La mission PLANCK (voir la Figure 2) de l'Agence Spatiale Européenne, satellite mis en orbite en mai 2009 par la fusée Ariane 5, est une autre grande collaboration qui intéresse aussi un groupe de l'ISS, conduit par le Dr. Lucia Aurelia Popa. Le but de PLANCK est de mesurer avec une précision inégalée (à la suite des deux missions américaines COBE et WMAP) l'anisotropie du fond de rayonnement cosmique. Les physiciens pensent qu'il s'agit de la radiation résiduelle de la formation de l'Univers, et qu'elle leur permet de "regarder dans son histoire" jusqu'à 300 mille ans (séparation matière et radiation) après le Big Bang.
Le groupe de cosmologie de l'ISS travaille sur PLANCK depuis le début, quand la mission n'était encore qu'une ambition. Il est fortement actif dans l'analyse des données obtenues avec l'instrument de basse fréquence, réalisé par les italiens ; l'autre instrument, sensible aux fréquences élevées, a été construit par les français, et le télescope qui rassemble les signaux des deux appareils par les danois.
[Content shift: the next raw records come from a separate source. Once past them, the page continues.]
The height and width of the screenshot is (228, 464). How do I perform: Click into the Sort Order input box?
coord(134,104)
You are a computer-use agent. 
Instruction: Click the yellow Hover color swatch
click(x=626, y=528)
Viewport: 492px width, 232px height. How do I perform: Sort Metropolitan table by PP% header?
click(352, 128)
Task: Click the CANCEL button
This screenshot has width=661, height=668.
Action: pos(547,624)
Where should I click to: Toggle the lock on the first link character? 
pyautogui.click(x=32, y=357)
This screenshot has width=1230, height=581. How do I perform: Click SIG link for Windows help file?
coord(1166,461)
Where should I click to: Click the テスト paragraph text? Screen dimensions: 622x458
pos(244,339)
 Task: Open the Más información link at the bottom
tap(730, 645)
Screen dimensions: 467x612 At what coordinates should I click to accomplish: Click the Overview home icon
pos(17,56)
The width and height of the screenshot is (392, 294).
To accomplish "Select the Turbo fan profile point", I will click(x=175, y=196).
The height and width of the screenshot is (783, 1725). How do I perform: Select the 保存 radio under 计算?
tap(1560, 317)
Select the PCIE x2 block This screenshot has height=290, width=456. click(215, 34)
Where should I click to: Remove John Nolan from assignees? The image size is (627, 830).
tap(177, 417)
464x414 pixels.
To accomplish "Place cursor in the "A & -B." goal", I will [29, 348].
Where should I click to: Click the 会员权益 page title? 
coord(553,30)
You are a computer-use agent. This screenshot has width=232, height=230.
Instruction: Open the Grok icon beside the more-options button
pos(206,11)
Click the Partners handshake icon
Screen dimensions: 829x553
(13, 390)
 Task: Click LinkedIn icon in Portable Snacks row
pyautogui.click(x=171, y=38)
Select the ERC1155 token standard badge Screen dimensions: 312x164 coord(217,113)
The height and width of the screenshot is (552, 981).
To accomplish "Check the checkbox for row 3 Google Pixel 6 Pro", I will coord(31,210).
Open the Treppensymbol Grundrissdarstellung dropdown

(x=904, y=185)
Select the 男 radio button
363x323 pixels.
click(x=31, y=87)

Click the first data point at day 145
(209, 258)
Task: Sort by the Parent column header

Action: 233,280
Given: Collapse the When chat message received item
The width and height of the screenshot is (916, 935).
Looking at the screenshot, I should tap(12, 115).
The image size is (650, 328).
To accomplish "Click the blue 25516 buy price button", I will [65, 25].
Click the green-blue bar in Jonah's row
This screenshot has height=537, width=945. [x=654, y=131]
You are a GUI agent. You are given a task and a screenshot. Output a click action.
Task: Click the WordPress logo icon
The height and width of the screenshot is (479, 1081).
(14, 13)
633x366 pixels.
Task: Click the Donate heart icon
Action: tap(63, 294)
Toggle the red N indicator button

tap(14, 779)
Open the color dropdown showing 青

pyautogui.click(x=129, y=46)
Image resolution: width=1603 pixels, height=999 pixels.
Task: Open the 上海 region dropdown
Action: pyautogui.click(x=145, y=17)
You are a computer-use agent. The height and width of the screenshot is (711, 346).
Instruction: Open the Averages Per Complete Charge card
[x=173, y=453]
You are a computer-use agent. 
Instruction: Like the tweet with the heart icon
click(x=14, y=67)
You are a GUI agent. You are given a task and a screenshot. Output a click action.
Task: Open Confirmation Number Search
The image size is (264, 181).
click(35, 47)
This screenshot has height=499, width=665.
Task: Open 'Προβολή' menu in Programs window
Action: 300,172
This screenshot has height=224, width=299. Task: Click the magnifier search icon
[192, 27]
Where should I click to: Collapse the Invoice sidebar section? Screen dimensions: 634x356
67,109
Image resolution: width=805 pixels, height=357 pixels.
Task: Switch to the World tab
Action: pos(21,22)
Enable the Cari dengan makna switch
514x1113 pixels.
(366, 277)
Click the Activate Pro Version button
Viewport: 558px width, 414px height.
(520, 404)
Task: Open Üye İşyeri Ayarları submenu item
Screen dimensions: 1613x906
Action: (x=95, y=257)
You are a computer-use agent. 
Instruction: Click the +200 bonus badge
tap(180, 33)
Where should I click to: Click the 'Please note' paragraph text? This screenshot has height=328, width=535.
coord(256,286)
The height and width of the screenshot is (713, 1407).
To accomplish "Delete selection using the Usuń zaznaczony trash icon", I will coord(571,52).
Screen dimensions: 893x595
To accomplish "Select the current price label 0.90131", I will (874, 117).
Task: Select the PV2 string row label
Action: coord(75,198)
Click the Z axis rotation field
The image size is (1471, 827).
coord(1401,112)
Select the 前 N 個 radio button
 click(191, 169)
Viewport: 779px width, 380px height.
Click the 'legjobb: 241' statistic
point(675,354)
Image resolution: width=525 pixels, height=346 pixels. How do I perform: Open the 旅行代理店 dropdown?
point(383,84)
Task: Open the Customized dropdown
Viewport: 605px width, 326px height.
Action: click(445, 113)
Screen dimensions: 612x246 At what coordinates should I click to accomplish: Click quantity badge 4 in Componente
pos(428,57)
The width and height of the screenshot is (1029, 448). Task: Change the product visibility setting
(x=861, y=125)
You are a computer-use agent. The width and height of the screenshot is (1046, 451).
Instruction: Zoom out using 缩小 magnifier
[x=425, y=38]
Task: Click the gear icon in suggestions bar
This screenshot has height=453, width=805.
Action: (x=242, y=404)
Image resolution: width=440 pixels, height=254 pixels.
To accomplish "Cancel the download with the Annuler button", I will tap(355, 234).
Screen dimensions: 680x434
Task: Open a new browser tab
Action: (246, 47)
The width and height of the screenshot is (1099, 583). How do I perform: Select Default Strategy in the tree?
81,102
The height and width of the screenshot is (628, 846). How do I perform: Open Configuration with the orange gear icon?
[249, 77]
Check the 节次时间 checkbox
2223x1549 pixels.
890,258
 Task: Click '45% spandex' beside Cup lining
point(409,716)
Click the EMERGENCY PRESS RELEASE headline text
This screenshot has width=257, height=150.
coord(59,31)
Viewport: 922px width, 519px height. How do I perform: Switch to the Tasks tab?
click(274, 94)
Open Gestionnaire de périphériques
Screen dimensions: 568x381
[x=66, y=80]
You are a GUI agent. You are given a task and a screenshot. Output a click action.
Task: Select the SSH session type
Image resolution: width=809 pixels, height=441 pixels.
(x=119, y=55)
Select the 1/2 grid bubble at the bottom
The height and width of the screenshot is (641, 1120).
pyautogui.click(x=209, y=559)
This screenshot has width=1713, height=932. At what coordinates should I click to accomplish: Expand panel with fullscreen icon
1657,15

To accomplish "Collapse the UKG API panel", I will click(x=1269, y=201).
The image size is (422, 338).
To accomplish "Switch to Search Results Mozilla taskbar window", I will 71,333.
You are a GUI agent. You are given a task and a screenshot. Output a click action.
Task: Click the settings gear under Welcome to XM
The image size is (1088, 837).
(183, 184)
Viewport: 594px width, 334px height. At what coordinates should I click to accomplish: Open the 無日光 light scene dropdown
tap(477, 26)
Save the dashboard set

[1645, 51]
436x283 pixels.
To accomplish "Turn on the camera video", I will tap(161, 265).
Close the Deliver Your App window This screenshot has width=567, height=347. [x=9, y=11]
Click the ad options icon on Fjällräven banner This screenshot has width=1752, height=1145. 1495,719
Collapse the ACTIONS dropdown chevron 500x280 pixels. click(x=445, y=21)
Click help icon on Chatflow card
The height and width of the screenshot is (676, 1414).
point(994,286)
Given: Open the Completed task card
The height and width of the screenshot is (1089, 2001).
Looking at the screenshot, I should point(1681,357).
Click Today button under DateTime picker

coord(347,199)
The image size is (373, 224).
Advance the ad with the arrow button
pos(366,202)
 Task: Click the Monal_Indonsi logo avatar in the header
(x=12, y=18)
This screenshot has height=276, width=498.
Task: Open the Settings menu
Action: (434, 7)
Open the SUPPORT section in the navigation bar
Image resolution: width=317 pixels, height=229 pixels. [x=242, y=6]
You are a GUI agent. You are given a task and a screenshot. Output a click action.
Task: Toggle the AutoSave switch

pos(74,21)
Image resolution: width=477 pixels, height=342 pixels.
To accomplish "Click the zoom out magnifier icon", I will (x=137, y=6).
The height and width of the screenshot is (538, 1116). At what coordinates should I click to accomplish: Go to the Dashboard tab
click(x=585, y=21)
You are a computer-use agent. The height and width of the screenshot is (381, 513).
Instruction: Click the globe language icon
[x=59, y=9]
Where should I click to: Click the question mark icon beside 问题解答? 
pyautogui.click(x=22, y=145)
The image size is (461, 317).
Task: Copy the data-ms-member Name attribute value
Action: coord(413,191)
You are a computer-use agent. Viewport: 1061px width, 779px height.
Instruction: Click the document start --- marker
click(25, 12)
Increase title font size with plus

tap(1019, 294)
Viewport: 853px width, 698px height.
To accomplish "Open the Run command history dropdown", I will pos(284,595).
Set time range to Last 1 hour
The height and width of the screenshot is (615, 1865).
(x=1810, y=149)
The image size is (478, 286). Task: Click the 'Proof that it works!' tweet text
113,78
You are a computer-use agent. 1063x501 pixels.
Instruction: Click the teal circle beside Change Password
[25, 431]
PLANCK vient de dépasser l'étape de mise en service et a commencé à envoyer les données vers la Terre, mais l'Agence Spatiale Européenne pense déjà au futur. Une autre mission, EUCLID, a été proposée. Sa mission est de cartographier la géométrie de l'univers sombre. Ses objectifs principaux sont l'étude de la matière noire et de l'énergie sombre, de la gravité modifiée et des conditions cosmiques initiales.